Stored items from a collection
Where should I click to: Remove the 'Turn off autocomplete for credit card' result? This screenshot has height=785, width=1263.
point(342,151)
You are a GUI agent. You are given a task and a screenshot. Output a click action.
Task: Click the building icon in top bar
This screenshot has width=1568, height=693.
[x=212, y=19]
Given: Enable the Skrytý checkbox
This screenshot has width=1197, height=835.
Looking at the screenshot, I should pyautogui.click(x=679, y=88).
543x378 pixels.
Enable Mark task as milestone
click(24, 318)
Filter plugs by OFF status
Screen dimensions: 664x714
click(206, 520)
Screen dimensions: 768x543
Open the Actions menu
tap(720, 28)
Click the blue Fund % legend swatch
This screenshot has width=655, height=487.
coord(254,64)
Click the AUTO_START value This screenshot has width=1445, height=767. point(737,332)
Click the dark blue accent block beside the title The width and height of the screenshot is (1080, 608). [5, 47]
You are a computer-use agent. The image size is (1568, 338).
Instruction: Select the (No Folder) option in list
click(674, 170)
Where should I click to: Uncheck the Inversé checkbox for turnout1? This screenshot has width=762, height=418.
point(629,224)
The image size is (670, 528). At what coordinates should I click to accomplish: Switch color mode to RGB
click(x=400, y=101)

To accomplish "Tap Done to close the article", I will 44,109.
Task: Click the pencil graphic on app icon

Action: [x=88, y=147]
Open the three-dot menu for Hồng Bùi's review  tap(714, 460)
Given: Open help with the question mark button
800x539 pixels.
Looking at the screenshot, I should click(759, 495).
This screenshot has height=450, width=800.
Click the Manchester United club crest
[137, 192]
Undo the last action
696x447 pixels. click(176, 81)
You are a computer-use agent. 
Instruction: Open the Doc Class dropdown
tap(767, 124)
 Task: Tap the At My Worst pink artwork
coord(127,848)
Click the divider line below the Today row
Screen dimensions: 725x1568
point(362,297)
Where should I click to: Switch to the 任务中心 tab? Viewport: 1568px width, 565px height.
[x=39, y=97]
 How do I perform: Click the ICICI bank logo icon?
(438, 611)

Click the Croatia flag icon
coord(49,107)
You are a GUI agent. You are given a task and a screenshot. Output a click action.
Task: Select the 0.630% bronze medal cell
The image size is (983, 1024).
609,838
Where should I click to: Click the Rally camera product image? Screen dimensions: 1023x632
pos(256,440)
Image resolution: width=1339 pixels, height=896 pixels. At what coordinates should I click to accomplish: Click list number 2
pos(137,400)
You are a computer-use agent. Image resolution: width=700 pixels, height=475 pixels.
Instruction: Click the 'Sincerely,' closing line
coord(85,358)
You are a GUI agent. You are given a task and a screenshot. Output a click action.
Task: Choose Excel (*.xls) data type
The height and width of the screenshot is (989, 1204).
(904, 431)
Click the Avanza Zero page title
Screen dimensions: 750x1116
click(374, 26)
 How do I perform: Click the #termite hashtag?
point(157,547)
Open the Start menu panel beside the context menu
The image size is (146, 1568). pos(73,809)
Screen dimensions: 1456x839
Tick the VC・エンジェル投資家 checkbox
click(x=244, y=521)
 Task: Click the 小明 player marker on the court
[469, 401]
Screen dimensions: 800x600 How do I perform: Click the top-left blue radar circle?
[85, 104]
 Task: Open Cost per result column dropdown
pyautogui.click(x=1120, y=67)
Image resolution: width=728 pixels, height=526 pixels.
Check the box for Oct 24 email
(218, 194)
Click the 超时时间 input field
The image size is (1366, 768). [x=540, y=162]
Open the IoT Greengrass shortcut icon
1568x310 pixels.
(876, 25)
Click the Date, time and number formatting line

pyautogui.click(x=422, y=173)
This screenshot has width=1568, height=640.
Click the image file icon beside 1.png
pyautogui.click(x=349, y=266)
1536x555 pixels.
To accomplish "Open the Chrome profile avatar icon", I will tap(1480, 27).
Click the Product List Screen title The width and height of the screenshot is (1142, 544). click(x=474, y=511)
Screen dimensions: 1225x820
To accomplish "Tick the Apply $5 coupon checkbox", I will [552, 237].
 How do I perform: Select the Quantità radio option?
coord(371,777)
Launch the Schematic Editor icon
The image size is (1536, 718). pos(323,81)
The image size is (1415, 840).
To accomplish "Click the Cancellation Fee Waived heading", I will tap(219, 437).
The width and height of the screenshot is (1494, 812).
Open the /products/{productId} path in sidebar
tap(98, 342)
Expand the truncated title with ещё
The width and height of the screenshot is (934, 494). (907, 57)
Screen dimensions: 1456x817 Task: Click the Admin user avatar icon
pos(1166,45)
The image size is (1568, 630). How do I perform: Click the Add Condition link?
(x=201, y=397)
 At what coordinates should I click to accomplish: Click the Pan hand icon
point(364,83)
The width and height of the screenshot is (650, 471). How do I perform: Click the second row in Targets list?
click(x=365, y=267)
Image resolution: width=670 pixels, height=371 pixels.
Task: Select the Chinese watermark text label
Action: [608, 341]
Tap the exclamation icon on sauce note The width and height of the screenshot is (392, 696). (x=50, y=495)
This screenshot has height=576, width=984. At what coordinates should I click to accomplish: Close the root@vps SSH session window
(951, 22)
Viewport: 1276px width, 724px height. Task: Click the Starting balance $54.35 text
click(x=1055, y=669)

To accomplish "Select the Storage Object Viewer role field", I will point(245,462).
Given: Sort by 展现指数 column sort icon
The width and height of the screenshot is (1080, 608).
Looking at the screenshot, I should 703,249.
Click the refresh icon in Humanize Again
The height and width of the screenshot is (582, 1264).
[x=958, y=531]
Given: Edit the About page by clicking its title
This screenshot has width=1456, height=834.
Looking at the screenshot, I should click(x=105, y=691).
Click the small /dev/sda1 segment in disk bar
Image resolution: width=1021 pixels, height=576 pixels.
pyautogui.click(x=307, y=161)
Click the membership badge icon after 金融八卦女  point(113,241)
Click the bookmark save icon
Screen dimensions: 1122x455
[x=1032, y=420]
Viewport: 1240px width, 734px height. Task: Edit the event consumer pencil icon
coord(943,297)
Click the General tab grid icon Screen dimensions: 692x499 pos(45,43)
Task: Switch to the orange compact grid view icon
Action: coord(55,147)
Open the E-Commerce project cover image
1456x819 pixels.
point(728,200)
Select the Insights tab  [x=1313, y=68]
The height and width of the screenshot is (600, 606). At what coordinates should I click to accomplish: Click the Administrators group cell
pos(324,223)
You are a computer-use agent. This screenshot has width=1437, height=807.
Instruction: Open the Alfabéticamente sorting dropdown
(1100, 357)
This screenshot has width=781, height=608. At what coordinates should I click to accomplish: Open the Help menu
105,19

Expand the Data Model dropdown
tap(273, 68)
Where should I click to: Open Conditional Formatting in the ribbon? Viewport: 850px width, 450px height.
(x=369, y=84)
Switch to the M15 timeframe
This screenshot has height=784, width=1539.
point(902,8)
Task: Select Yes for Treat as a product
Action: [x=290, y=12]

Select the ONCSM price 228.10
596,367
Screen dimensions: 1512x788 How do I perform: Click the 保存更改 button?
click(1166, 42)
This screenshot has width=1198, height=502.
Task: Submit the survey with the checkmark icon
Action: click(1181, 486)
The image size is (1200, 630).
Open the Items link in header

__Task brief__.
All the records above need to be set down again exactly as they were given.

__Task solution__.
Where should I click to: Remove the 'Turn off autocomplete for credit card' result? This screenshot has height=785, width=1263.
point(342,151)
You are a GUI agent. You are given a task and a screenshot. Output a click action.
Task: Click the building icon in top bar
This screenshot has width=1568, height=693.
[x=212, y=19]
Given: Enable the Skrytý checkbox
This screenshot has width=1197, height=835.
Looking at the screenshot, I should pyautogui.click(x=679, y=88).
543x378 pixels.
Enable Mark task as milestone
click(24, 318)
Filter plugs by OFF status
Screen dimensions: 664x714
click(206, 520)
Screen dimensions: 768x543
Open the Actions menu
tap(720, 28)
Click the blue Fund % legend swatch
This screenshot has width=655, height=487.
coord(254,64)
Click the AUTO_START value This screenshot has width=1445, height=767. point(737,332)
Click the dark blue accent block beside the title The width and height of the screenshot is (1080, 608). [5, 47]
You are a computer-use agent. The image size is (1568, 338).
Instruction: Select the (No Folder) option in list
click(674, 170)
Where should I click to: Uncheck the Inversé checkbox for turnout1? This screenshot has width=762, height=418.
point(629,224)
The image size is (670, 528). At what coordinates should I click to accomplish: Switch color mode to RGB
click(x=400, y=101)

To accomplish "Tap Done to close the article", I will 44,109.
Task: Click the pencil graphic on app icon

Action: [x=88, y=147]
Open the three-dot menu for Hồng Bùi's review  tap(714, 460)
Given: Open help with the question mark button
800x539 pixels.
Looking at the screenshot, I should click(759, 495).
This screenshot has height=450, width=800.
Click the Manchester United club crest
[137, 192]
Undo the last action
696x447 pixels. click(176, 81)
You are a computer-use agent. 
Instruction: Open the Doc Class dropdown
tap(767, 124)
 Task: Tap the At My Worst pink artwork
coord(127,848)
Click the divider line below the Today row
Screen dimensions: 725x1568
point(362,297)
Where should I click to: Switch to the 任务中心 tab? Viewport: 1568px width, 565px height.
[x=39, y=97]
 How do I perform: Click the ICICI bank logo icon?
(438, 611)

Click the Croatia flag icon
coord(49,107)
You are a GUI agent. You are given a task and a screenshot. Output a click action.
Task: Select the 0.630% bronze medal cell
The image size is (983, 1024).
609,838
Where should I click to: Click the Rally camera product image? Screen dimensions: 1023x632
pos(256,440)
Image resolution: width=1339 pixels, height=896 pixels. At what coordinates should I click to accomplish: Click list number 2
pos(137,400)
You are a computer-use agent. Image resolution: width=700 pixels, height=475 pixels.
Instruction: Click the 'Sincerely,' closing line
coord(85,358)
You are a GUI agent. You are given a task and a screenshot. Output a click action.
Task: Choose Excel (*.xls) data type
The height and width of the screenshot is (989, 1204).
(904, 431)
Click the Avanza Zero page title
Screen dimensions: 750x1116
click(374, 26)
 How do I perform: Click the #termite hashtag?
point(157,547)
Open the Start menu panel beside the context menu
The image size is (146, 1568). pos(73,809)
Screen dimensions: 1456x839
Tick the VC・エンジェル投資家 checkbox
click(x=244, y=521)
 Task: Click the 小明 player marker on the court
[469, 401]
Screen dimensions: 800x600 How do I perform: Click the top-left blue radar circle?
[85, 104]
 Task: Open Cost per result column dropdown
pyautogui.click(x=1120, y=67)
Image resolution: width=728 pixels, height=526 pixels.
Check the box for Oct 24 email
(218, 194)
Click the 超时时间 input field
The image size is (1366, 768). [x=540, y=162]
Open the IoT Greengrass shortcut icon
1568x310 pixels.
(876, 25)
Click the Date, time and number formatting line

pyautogui.click(x=422, y=173)
This screenshot has width=1568, height=640.
Click the image file icon beside 1.png
pyautogui.click(x=349, y=266)
1536x555 pixels.
To accomplish "Open the Chrome profile avatar icon", I will tap(1480, 27).
Click the Product List Screen title The width and height of the screenshot is (1142, 544). click(x=474, y=511)
Screen dimensions: 1225x820
To accomplish "Tick the Apply $5 coupon checkbox", I will [552, 237].
 How do I perform: Select the Quantità radio option?
coord(371,777)
Launch the Schematic Editor icon
The image size is (1536, 718). pos(323,81)
The image size is (1415, 840).
To accomplish "Click the Cancellation Fee Waived heading", I will tap(219, 437).
The width and height of the screenshot is (1494, 812).
Open the /products/{productId} path in sidebar
tap(98, 342)
Expand the truncated title with ещё
The width and height of the screenshot is (934, 494). (907, 57)
Screen dimensions: 1456x817 Task: Click the Admin user avatar icon
pos(1166,45)
The image size is (1568, 630). How do I perform: Click the Add Condition link?
(x=201, y=397)
 At what coordinates should I click to accomplish: Click the Pan hand icon
point(364,83)
The width and height of the screenshot is (650, 471). How do I perform: Click the second row in Targets list?
click(x=365, y=267)
Image resolution: width=670 pixels, height=371 pixels.
Task: Select the Chinese watermark text label
Action: [608, 341]
Tap the exclamation icon on sauce note The width and height of the screenshot is (392, 696). (x=50, y=495)
This screenshot has height=576, width=984. At what coordinates should I click to accomplish: Close the root@vps SSH session window
(951, 22)
Viewport: 1276px width, 724px height. Task: Click the Starting balance $54.35 text
click(x=1055, y=669)

To accomplish "Select the Storage Object Viewer role field", I will point(245,462).
Given: Sort by 展现指数 column sort icon
The width and height of the screenshot is (1080, 608).
Looking at the screenshot, I should 703,249.
Click the refresh icon in Humanize Again
The height and width of the screenshot is (582, 1264).
[x=958, y=531]
Given: Edit the About page by clicking its title
This screenshot has width=1456, height=834.
Looking at the screenshot, I should click(x=105, y=691).
Click the small /dev/sda1 segment in disk bar
Image resolution: width=1021 pixels, height=576 pixels.
pyautogui.click(x=307, y=161)
Click the membership badge icon after 金融八卦女  point(113,241)
Click the bookmark save icon
Screen dimensions: 1122x455
[x=1032, y=420]
Viewport: 1240px width, 734px height. Task: Edit the event consumer pencil icon
coord(943,297)
Click the General tab grid icon Screen dimensions: 692x499 pos(45,43)
Task: Switch to the orange compact grid view icon
Action: coord(55,147)
Open the E-Commerce project cover image
1456x819 pixels.
point(728,200)
Select the Insights tab  [x=1313, y=68]
The height and width of the screenshot is (600, 606). At what coordinates should I click to accomplish: Click the Administrators group cell
pos(324,223)
You are a computer-use agent. This screenshot has width=1437, height=807.
Instruction: Open the Alfabéticamente sorting dropdown
(1100, 357)
This screenshot has width=781, height=608. At what coordinates should I click to accomplish: Open the Help menu
105,19

Expand the Data Model dropdown
tap(273, 68)
Where should I click to: Open Conditional Formatting in the ribbon? Viewport: 850px width, 450px height.
(x=369, y=84)
Switch to the M15 timeframe
This screenshot has height=784, width=1539.
point(902,8)
Task: Select Yes for Treat as a product
Action: [x=290, y=12]

Select the ONCSM price 228.10
596,367
Screen dimensions: 1512x788 How do I perform: Click the 保存更改 button?
click(1166, 42)
This screenshot has width=1198, height=502.
Task: Submit the survey with the checkmark icon
Action: click(1181, 486)
The image size is (1200, 630).
Open the Items link in header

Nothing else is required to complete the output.